GTL Infrastructure’s lenders approve the company’s proposal to convert loans to shares
The lenders of GTL Infrastructure, including Indian Overseas Bank, Punjab National Bank, Union Bank, Corporation Bank and Bank of Baroda, have approved the company’s proposal to convert loans to shares, thereby taking the majority stake in the company and selling it to a strategic investor. As per the plan, the company’s debt will be reduced to sustainable levels as specified in the Reserve Bank of India’s guidelines for strategic debt restructuring, from Rs 82 billion to around Rs 48 billion. The company will further reduce debt by Rs 3 billion through cash flows and by selling non-core assets such as properties or customer settlements.

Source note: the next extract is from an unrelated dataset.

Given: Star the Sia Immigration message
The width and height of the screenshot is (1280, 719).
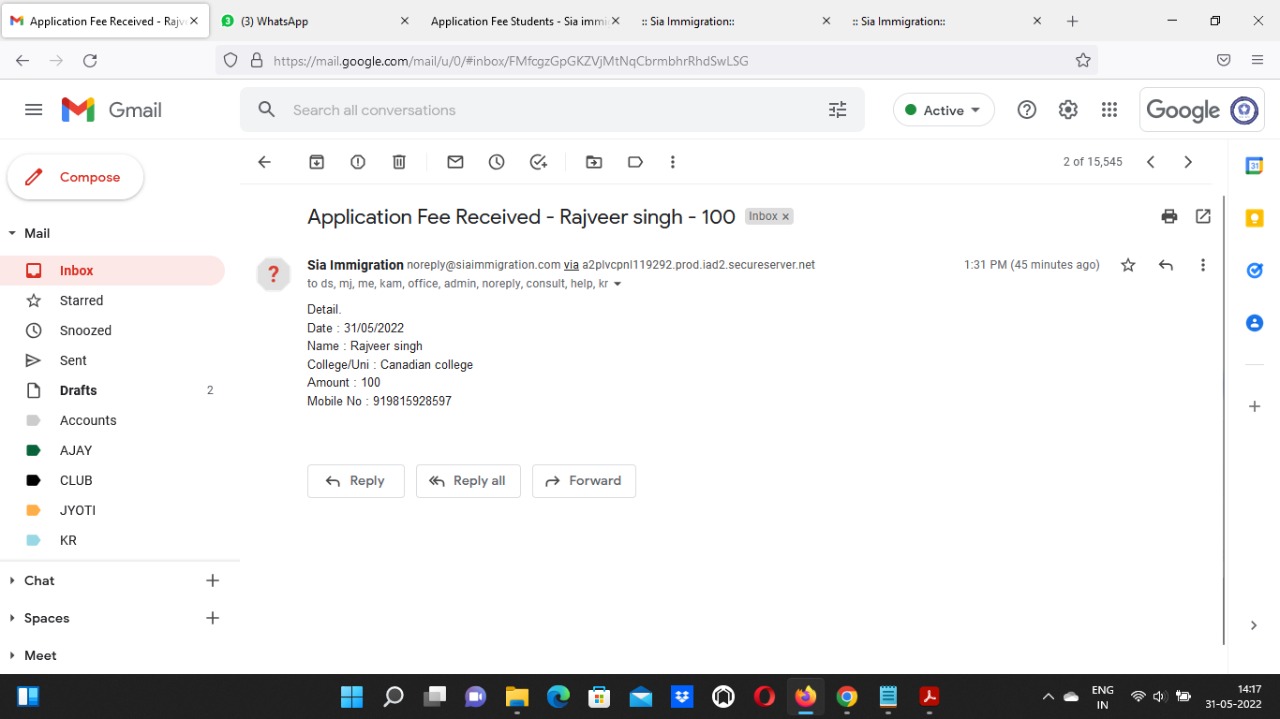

RCOM likely to sell a majority stake in Reliance Infratel to Brookfield Asset Management
RCOM is reportedly in talks with Brookfield Asset Management for selling a majority stake in Reliance Infratel. The companies are currently in bilateral negotiations after signing a non-binding agreement in July 2016. The due diligence exercise is on. At present, RCOM holds a 96 per cent stake in Reliance Infratel and the rest is held by institutional investors including George Soros’ Quantum, New Silk Root Partners, Galleon, HSBC Daisy Investment (Mauritius), Drawbridge Towers and Investment Partners.
BTRC receives $180 million in loan for satellite launch (Bangladesh)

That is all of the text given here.